BEC campaigns represent a relatively small percentage of all email attacks yet pose the greatest financial risk, says Abnormal Security.
Cybercriminals like to use email to launch malicious campaigns as it’s the most direct method of reaching a potential victim. Phishing emails that spoof a well-known company or brand are a common type of attack. One less common but potentially more dangerous attack type is the Business Email Compromise (BEC). By impersonating a specific individual within an organization or a trusted external contact, a successful BEC attack can lead to huge financial losses for the injured party. A report released Wednesday by security provider Abnormal Security highlights some of the latest BEC campaigns.
SEE: Cybersecurity: Let’s get tactical (free PDF)

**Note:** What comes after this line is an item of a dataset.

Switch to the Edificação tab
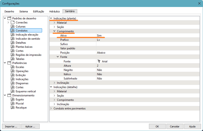The width and height of the screenshot is (203, 131). click(x=38, y=12)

For its “Abnormal Quarterly BEC Report Q1 2020 report,” Abnormal Security found that BEC attacks have become more sophisticated. Attackers are taking time to plan their campaigns and have been moving their focus slightly away from impersonating C-suite executives toward spoofing employees working in finance and those who work as external vendors. BEC attacks that impersonate executives dropped 37% from the last quarter of 2019 to the first quarter of 2020 at the same time that attacks using financial employees rose by 87%.

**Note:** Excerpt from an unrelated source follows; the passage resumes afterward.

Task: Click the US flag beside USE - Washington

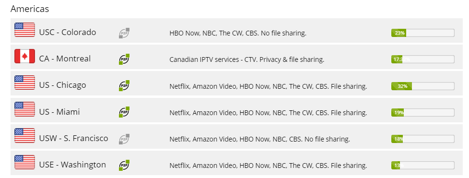Action: click(x=24, y=162)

Cybercriminals have also shifted somewhat the scope of their targets from individuals to groups. BEC campaigns directed against more than 10 individuals rose by 27% over the last quarter. Though this type of attack seems more generalized and therefore potentially less successful, hitting a larger group increases the odds that at least one person will fall for the scam.

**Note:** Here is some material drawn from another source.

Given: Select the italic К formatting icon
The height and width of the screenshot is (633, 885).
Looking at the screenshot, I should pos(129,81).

As BEC attacks directed toward a single person decreased in the first quarter, campaigns using paycheck fraud also dropped as these are typically targeted at individuals. On the flip side, attacks using invoice fraud soared, with attackers impersonating vendors, suppliers, or customers.
In one real-world example, an attacker masquerading as the billing department of a vendor asked for an update to payment information. During a lengthy email exchange, the attacker convinced the target’s Accounts Payable team to change bank routing information from the valid bank to the bank used by the criminal.
Though BEC represents a small portion of all email attacks, it can cause the greatest financial damage; in 2019, BEC accounted for more than half of all cybercrime-related losses, according to the FBI.
To better defend your organization against Business Email Compromise, Ken Liao, vice president of cybersecurity strategy for Abnormal Security, offers the following tips:
- To protect against BEC attacks, it’s important to be extra careful with familiar sender names (e.g., executives or fellow employees) that originate from Gmail or other well-known general domains.
- You must also watch for out-of-domain impersonation techniques such as 1) swapping ‘i’ and ‘l’, 2) adding an ‘s’ to the end of a known domain (which will still look legitimate), 3) adding ‘int’ or ‘inc’ to the end of a known domain (which will still look legitimate).
- Finally, don’t let your guard down if you receive an email with an ask that seems low risk and low consequence. Slow and measured engagement by an attacker is a common technique and can often be the early stage of an attack.